■ WORK TO BE COMPLETED: Please transcribe the vipassana retreat passage word for word, between "I recently completed" and "ready to work.", inclusive.
[START EXTRACT PROVIDED]
Imagine the lightest you’ve ever felt. The most carefree, the most full of joy. When’s the last time you felt like you could do anything in the world? When’s the last time you felt so light that you could fly?
Now imagine the longest you’ve ever sat still, the longest you’ve ever gone without speaking or making eye contact, the longest you’ve gone without reading anything. Imagine sleeping on a very thin cushion on top of a wooden board for ten nights; eating two vegan meals a day and not eating anything after noon; getting so accustomed to waking up at 4 a.m. and using a squat toilet that you come to prefer it.
I recently completed my second ten-day vipassana meditation course. Since sitting my first ten-day course with Jesse a year and a half ago, I’ve attended a three-day course in Blue Ride, Virginia and have tried hard to maintain my practice of meditating regularly. When I found out I would be returning to Sri Lanka to live and work for nine months, I knew I would do a second ten-day course. I’ve now been here seven months, and I knew it was now or never. So here I am, in the rolling hills of Kandy, feeling nervous and excited and ready to work.
[END EXTRACT PROVIDED]
[START STORED ROWS]
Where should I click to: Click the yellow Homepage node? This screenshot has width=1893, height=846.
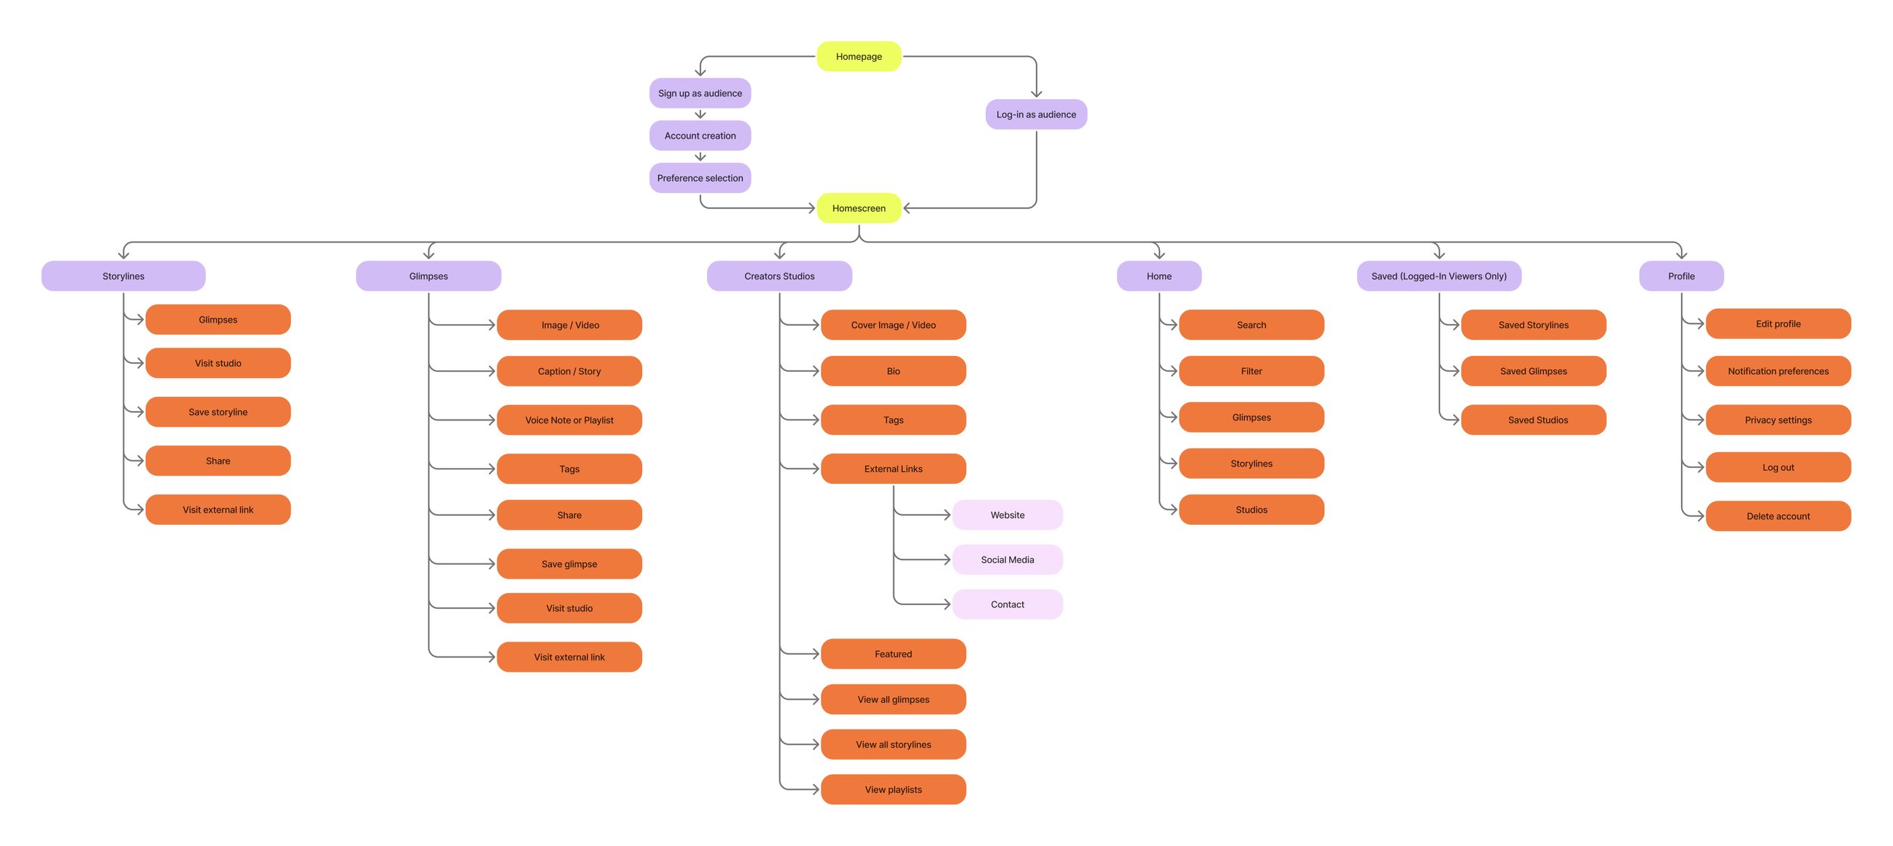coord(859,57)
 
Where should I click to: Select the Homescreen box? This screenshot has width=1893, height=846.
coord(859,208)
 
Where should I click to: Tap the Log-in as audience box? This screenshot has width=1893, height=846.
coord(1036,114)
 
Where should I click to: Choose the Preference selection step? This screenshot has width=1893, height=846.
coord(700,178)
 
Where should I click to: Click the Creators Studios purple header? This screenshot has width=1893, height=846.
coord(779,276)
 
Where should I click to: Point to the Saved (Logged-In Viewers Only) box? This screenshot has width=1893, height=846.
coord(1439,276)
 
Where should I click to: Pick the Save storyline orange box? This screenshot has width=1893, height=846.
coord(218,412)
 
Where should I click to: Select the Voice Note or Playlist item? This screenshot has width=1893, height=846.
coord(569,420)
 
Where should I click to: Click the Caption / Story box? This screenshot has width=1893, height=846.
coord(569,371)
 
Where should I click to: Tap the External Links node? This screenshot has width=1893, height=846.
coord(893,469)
[END STORED ROWS]
■ RESULT:
I recently completed my second ten-day vipassana meditation course. Since sitting my first ten-day course with Jesse a year and a half ago, I’ve attended a three-day course in Blue Ride, Virginia and have tried hard to maintain my practice of meditating regularly. When I found out I would be returning to Sri Lanka to live and work for nine months, I knew I would do a second ten-day course. I’ve now been here seven months, and I knew it was now or never. So here I am, in the rolling hills of Kandy, feeling nervous and excited and ready to work.